Gardaí 'were unprepared for Dublin riot'
Justice Minister Michael McDowell today admitted An Garda Siochana had prepared for a low key peaceful unionist parade through Dublin city – not the hours of rioting instigated by republican counter-demonstrators.
As opposition parties questioned why gardai were not ready to deal with the hundreds of thugs who fought running battles with officers, the Minister said a preliminary report would be on his desk in the next 24 hours.
Insisting he did not want to pre-empt the outcome of the garda review, Mr McDowell admitted the force had expected a day of peaceful protest.
“Obviously An Garda Siochana had prepared for a low key event in which these 200 to 300 hundred people from the border regions effectively of Northern Ireland who wanted to bring to the attention of the people of Dublin that they too have had their victims in all of the troubles,” Mr McDowell said.
“They intended to do a peaceful march down O’Connell Street and over to Dáil Eireann. They intended to bring a number of loyalist bands with them. They intended to do shopping and then go back up north and this was their democratic right.
“The gardaí were faced with this situation I would imagine and this would be the crux of what turns out in the reports.”
The Minister told Today FM he had spoken to Garda Commissioner Noel Conroy and senior gardaí and added that alternative policing arrangements for the parade would be addressed in the report.
Six gardaí were injured in the sustained violence as hundreds of protestors launched attack after attack on police lines forcing the Love Ulster rally involving Orangemen and relatives of IRA murder victims to be cancelled.

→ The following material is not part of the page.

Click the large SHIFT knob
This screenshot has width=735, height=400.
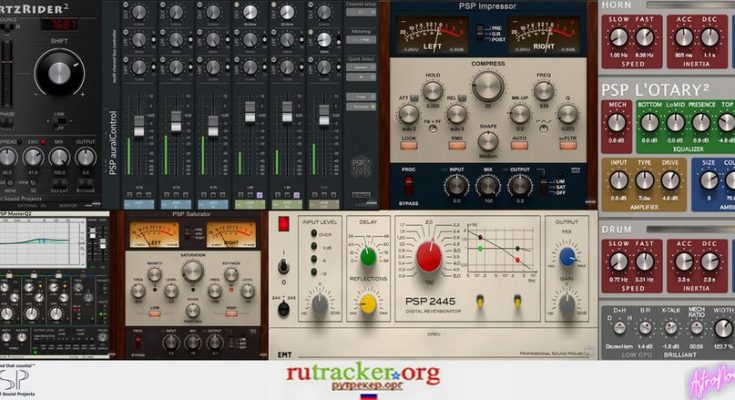(61, 73)
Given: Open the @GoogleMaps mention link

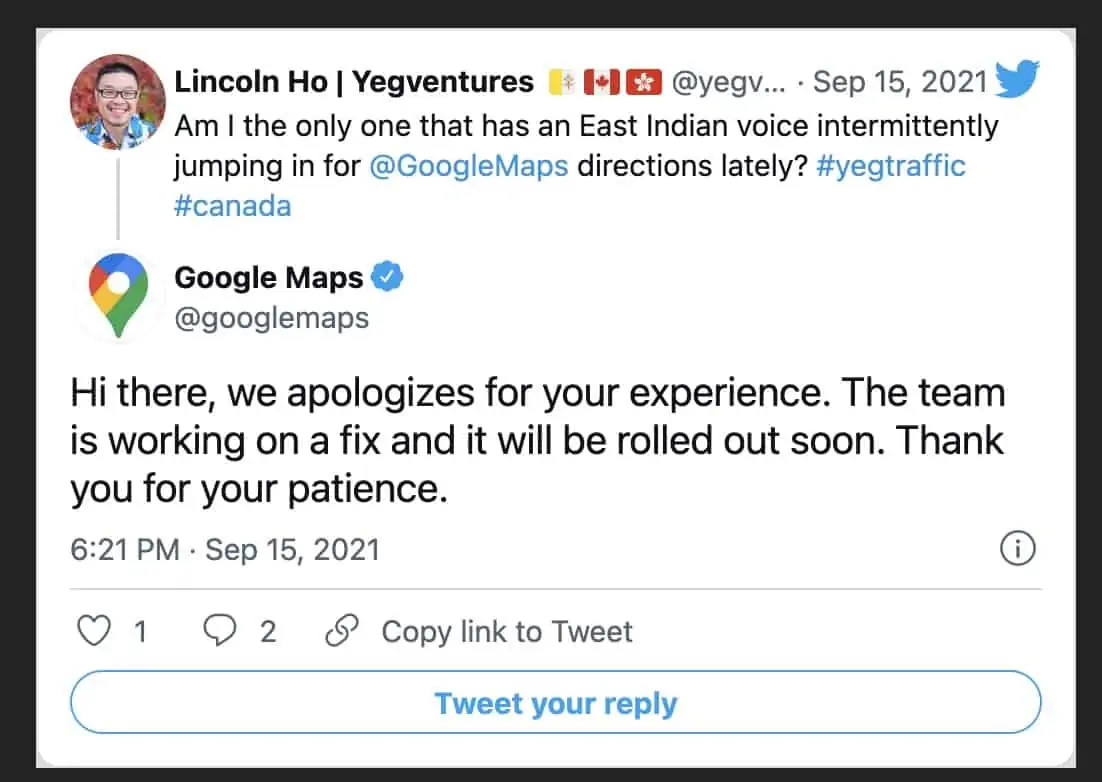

Eight other people suffered injuries and a number of walking wounded were also seen on the city streets after rioters used rubble from building works on O’Connell Street, the city’s main thoroughfare, as missiles.
Dozens of fireworks exploded in the faces of riot police while flares, bricks, paint bombs and bottles rained down in indiscriminate attacks on officers. One journalist was injured.
Mr McDowell suggested senior gardai would review whether O’Connell Street should have been closed off, or if the marchers should have been offered a different route.
And he also said one alternative would have been to have up to 2,000 gardaí lining city centre streets to prevent any trouble.
In all, gardaí made 41 arrests including two women and two foreign nationals.
Some 13 people were charged at special sittings of Dublin District Court but detectives believe video evidence will be crucial in catching ringleaders who led rampagers through the city’s busiest shopping districts.
All those who appeared in court were aged between 17 and 30, gardaí have confirmed.
Gardaí will also use CCTV footage from businesses across Dublin city centre as part of investigations into the sustained rioting which brought the capital to a standstill on Saturday.
It is understood the Dublin City Business Association have contacted gardai and offered to hand over all footage from several flashpoints on O’Connell Street, Ashton Quay, Temple Bar, the Jervis Centre and Nassau Street.